Une humanité en exil, déracinée: une très belle expo à découvrir au musée juif
Au musée juif, une très belle exposition, pleine d'humanité, du photographe Assaf Shoshan.

- Publié le 21-12-2020 à 08h39
- Mis à jour le 04-01-2021 à 15h13

Comment rendre par la photographie des sentiments aussi profonds que le déracinement, la fragilité ou la rupture ? Le photographe et vidéaste israélien Assaf Shoshan, vivant à Paris, passé par la villa Médicis à Rome, réussit cette gageure avec un travail tout en subtilité et émotion humaine.
Son exposition au musée juif de Belgique à Bruxelles, émeut en nous confrontant à tous ces anonymes du monde qu'on croise sans jamais les voir, à leur quête d'identité, à leur sentiment de l'exil et de l'appartenance.
Bien sûr le drame du conflit israélo-palestinien, imprègne son travail quand il revient sur sa terre natale. Une photographie emblématique montre deux jeunes filles dans le flou de la nuit, sur la plage entre Jaffa, la ville arabe, et Tel Aviv, la juive cosmopolite. Elles sont belles, fières et mélancoliques à la fois. Le jour c'est une plage chic, la nuit ce lieu retrouve sa mixité, sa beauté et sa tristesse.

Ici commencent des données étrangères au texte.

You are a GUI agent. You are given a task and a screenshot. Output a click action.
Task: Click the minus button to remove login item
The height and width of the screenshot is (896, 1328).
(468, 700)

Dans un triptyque vidéo, il synthétise le défi d'Israël qui est celui de toutes nos sociétés « riches »: sur l'une d'entre elles, on voit un réfugié soudanais courir sans fin, sur place, allégorie du trajet de ceux qui fuient la misère et n'arrivent nulle part. Sur une autre, des gens attendent à un feu rouge à Tel Aviv mais quand il devient vert, certains ne passent jamais le route, ce sont les juifs noirs éthiopiens mal acceptés par la société israélienne. Et au centre, une tente au milieu du désert accueille de plus en plus de monde mais aucun n'en ressort. La vie nomade disparait.

Kurt Levy
Assaf Shoshan étend sa sensibilité à bien d'autres souffrances cachées au fond des hommes: trois juifs orthodoxes discutent dans la nuit, tous trois ont été abusés dans leur enfance par un rabbin; un homme au bord des larmes tourne le dos à l'entreprise dont il doit se séparer; un autre jette à la mer les feuillets de son dernier livre que son éditeur refuse d'imprimer et il se sait atteint d'un cancer incurable.

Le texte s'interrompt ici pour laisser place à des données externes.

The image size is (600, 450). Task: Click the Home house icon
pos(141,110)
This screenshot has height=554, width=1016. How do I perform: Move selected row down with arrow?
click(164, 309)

En France, il a photographié en 2010 des demandeurs d'asiles maliens et sénégalais dans une série de portraits frontaux, avec de légères variations. Comme le disait Levinas, voir leurs visages empêche de pouvoir encore les chasser. Dix ans plus tard, il tente de les retrouver mais ils ont dû choisir la clandestinité, de disparaître sous d'autres noms. Il ne peut plus photographier que leurs mains cachant leurs visages, des sans-visage qui ont connu dix ans de solitude.

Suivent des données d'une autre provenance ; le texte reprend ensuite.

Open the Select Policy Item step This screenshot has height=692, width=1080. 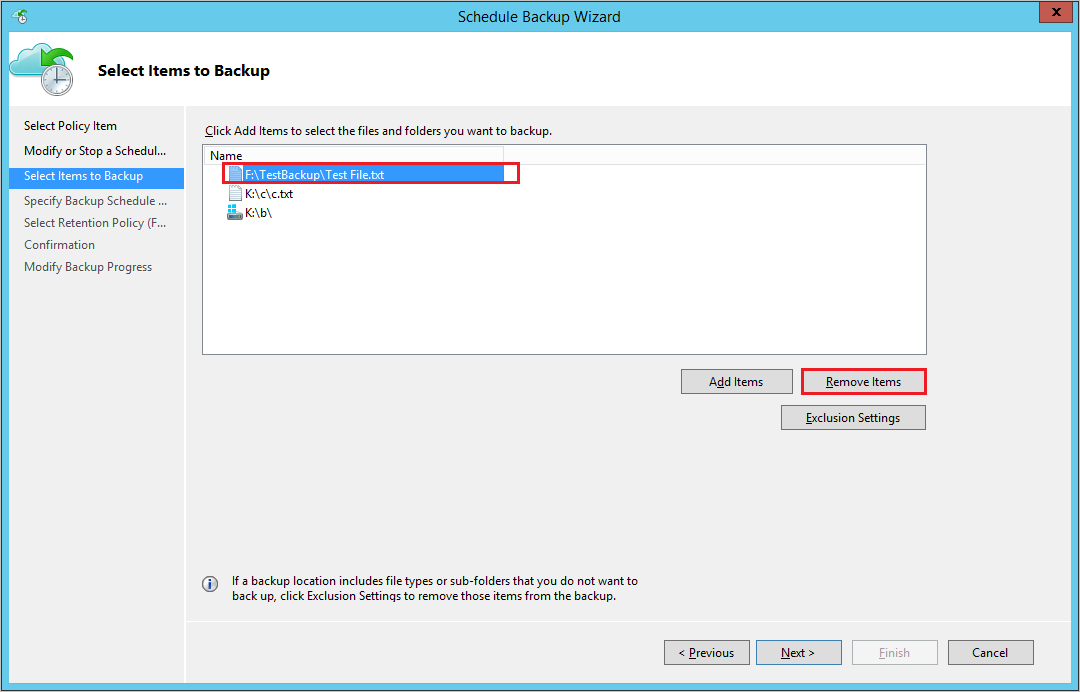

Ses paysages montent la même mélancolie : une petite lueur dans la nuit est la trace de son village, quelques pierres sont ce qui reste d'un village arabe rasé en 1948, un fort est abandonné dans un paysage sublime. Même le territoire ne semble plus appartenir à personne.
Assaf Shoshan interroge un monde où les frontières apparaissent et disparaissent sans fin. Ses portraits et ses paysages révèlent une atmosphère énigmatique, nimbée de mystère et d'irréel, ils sont baignés de poésie, sont contemplatifs et à la fois fortement politiques.
On peut voir aussi au musée juif, une évocation du peintre Kurt Levy (1898-1963), né à Essen, professeur à la Folkwang Schule avant de devoir fuir les nazis et d'arriver en Belgique. Interné par les autorités belges, puis réussissant à sa cacher longtemps des rafles nazies, il échappe à la mort et se remet à peindre mais autrement.
Sa manière d'avant-guerre figurative et expressionniste lui semble devenue impossible après la Shoah. Il opte pour l'abstraction pure, pour éliminer, dit-il, le superflu, le chaotique, l'éphémère. Et sa peinture moderniste nous touche toujours par sa quête de sérénité.

>>> Assaf Shoshan jusqu'au 21 février et Kurt Levy jusqu'au 7 février, au musée juif de Belgique, rue des minimes 21 à Bruxelles. Réservation obligatoire.